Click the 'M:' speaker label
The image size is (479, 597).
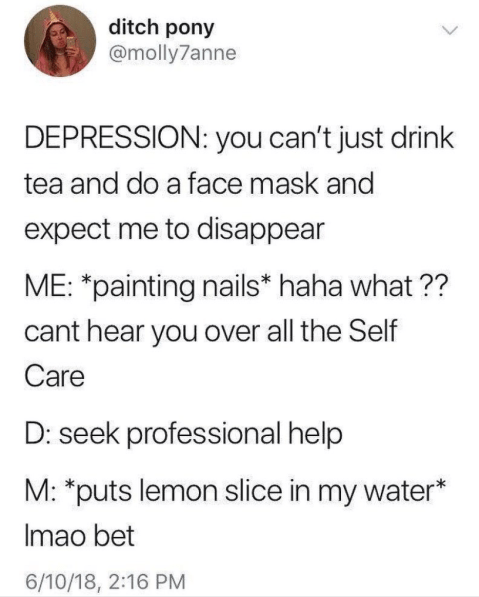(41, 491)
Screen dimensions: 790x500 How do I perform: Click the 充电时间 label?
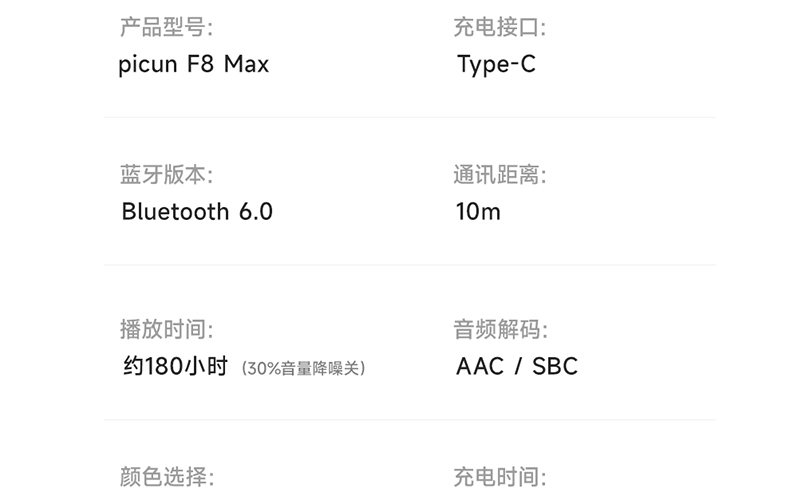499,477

WORK ITEM:
Find the line that contains "The image size is (479, 597).". Copy it and every line after it through the end of the listing exactly, but not the pictures.

ANSWER BELOW:
The image size is (479, 597).
(41, 491)
Screen dimensions: 790x500 How do I perform: Click the 充电时间 label?
499,477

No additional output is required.